Ora, se assim é, forçoso convir que o comportamento primitivo do condutor do caminhão já se esgotara como fator determinante para a produção do fato, sem realizá-lo, e que a conduta interveniente instaurou um novo processo causal.
A mesma conclusão é válida para o segundo exemplo, pois o “erro médico” apresenta-se como fato apto a interromper o curso causal inicialmente desenvolvido e a instaurar um novo processo de desenvolvimento ao resultado.
A intervenção de terceiros excludente da imputação objetiva, contudo, não pode ser confundida com a concorrência de culpas ou com a co-autoria colateral, hipóteses nas quais, tanto o autor da primeira conduta, como o interveniente, por contribuírem para com o resultado, são considerados seus agentes. Há, nestes casos, a atuação concomitante de dois ou mais indivíduos para a realização de um tipo, sem o conhecimento, todavia, de estar contribuindo para a conduta típica de outrem (4).
Assim, por exemplo, não há de se falar em exclusão da imputação objetiva em relação ao engenheiro responsável por um projeto com erro de concepção, se vier a construção a desmoronar (art. 256, do Código Penal), somente pela circunstância de ter sido o projeto – negligentemente – aprovado pelo agente público com atribuição para tal ato administrativo. No caso, caracterizada restará a concorrência de culpas, devendo responder pelo desabamento, a nosso ver, não apenas o autor do projeto, como também o funcionário público que indevidamente o aprovou.
Note-se que, neste caso, não há por parte do interveniente a assunção do desenvolvimento dos fatos – que continua sob o exclusivo encargo do responsável pela obra, ao qual é possível, inclusive, não a levar a cabo -, mas mera colaboração inconsciente para a realização do tipo, o que afasta a caracterização de uma causa superveniente relativamente independente.
Também o agravamento das lesões ocorrido durante a internação no nosocômio, decorrente de infecção hospitalar adquirida, não configura, em regra, fator superveniente relativamente independente, imputável aos responsáveis pelo atendimento ou pelo hospital, a quem incumbe, em princípio, a diminuição do risco de ocorrência de fatos desta natureza, pois a completa eliminação de bactérias dos ambientes hospitalares é, na atualidade, objetivo impossível de ser alcançado. O agravamento das lesões, desse modo, é imputável a quem as provocou, pois se encontra na linha normal do desdobramento causal da conduta.
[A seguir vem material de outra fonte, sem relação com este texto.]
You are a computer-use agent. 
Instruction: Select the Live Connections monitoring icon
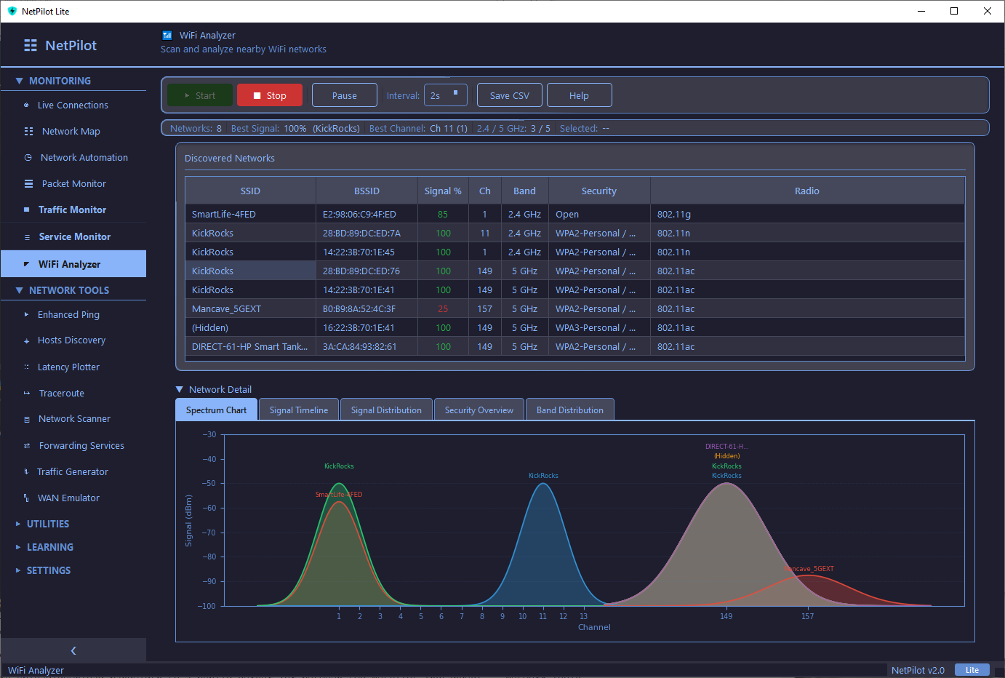(25, 105)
Neste sentido a jurisprudência majoritária de nossos Tribunais. A título de ilustração:
“HOMICÍDIO CULPOSO – Acidente de trânsito – Agente que atropela a vítima que vem a óbito em função de “septicemia no decorrer do tratamento hospitalar” – Reconhecimento do nexo causal – Necessidade – Caracterização – Ocorrência:
Caracteriza o crime previsto no artigo 121, parágrafo 3º, do CP – atual art. 302, do CTB -, a conduta do agente que atropela a vítima que vem a óbito em função de “septicemia no decorrer do tratamento hospitalar”, pois o tratamento a que foi submetido o ofendido decorreu do acidente, sendo de rigor o reconhecimento do nexo causal entre o atropelamento e o evento fatal”.
Logo, a intervenção de terceiro somente acarretará a não imputação do resultado ao autor da primeira conduta se, no curso dos acontecimentos, representar não apenas cooperação objetiva para a ocorrência do fato – culpa concorrente ou autoria colateral -, mas, sob o enfoque de um terceiro observador imparcial, a instauração de uma nova “marcha histórica”, um desvio relevante do processo causal inicialmente instaurado.
Notas
(1) Disponível em internet: www.direitopenal.adv.br; www.juridica.com.br; www.ibccrim.org.br.
(2) Funcionalismo e Imputação Objetiva no Direito Penal, p. 376-77.
(3) Funcionalismo…, p. 376.
(4) Santoro Filho, Antonio Carlos. Fundamentos de Direito Penal, p. 308.
(5) TACrimSP – Ap. nº 1.241.799/3 – São Paulo – 6ª Câmara – Rel. A.C. Mathias Coltro – J. 18.4.2001 – v.u.